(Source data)
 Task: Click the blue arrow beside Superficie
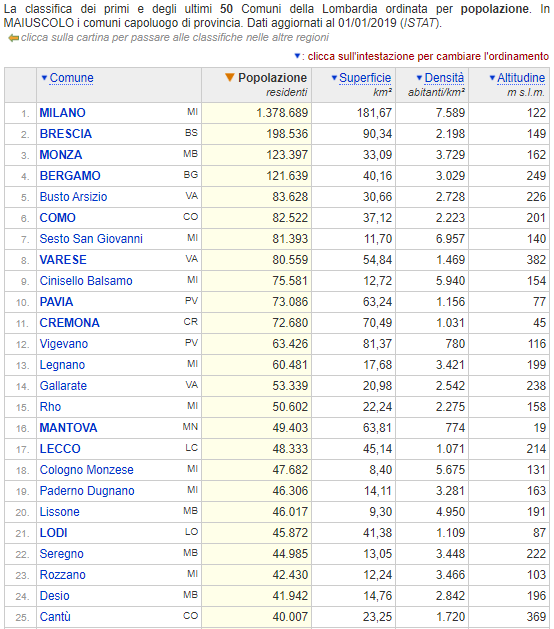[334, 77]
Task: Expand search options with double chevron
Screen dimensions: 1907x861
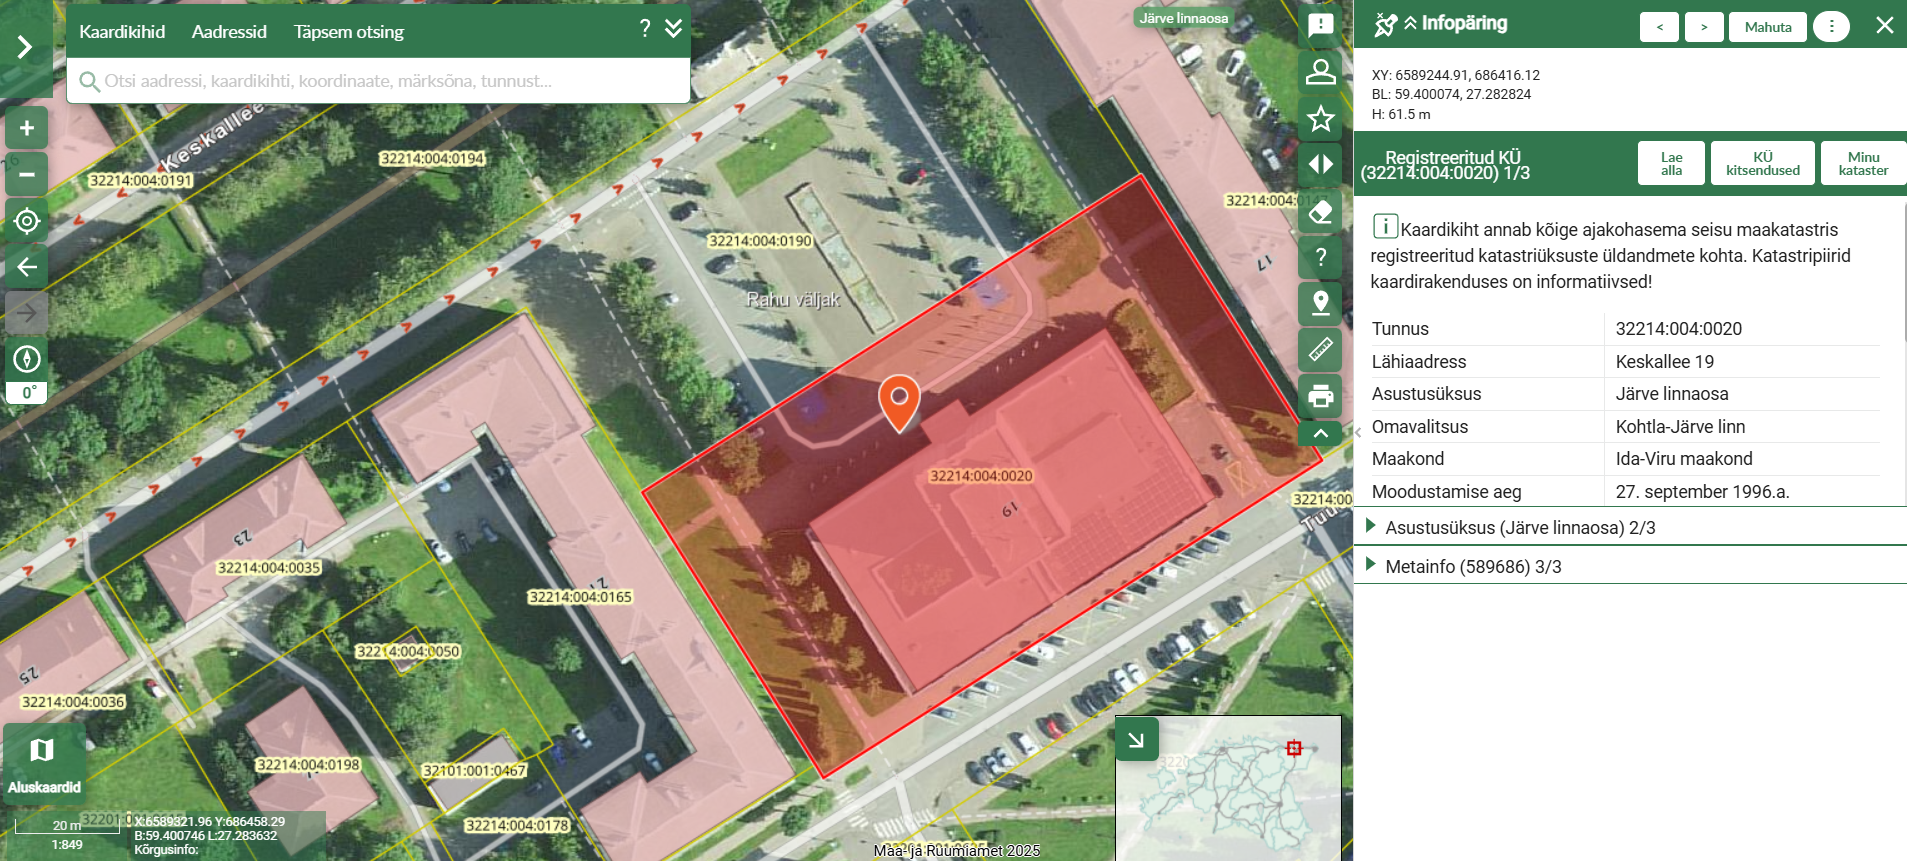Action: [x=674, y=28]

Work to do | Quote every line of the listing above word for word, leaving out the pictures.

Solved problem |
 Task: Click the blue arrow beside Superficie
[334, 77]
Task: Expand search options with double chevron
Screen dimensions: 1907x861
Action: [x=674, y=28]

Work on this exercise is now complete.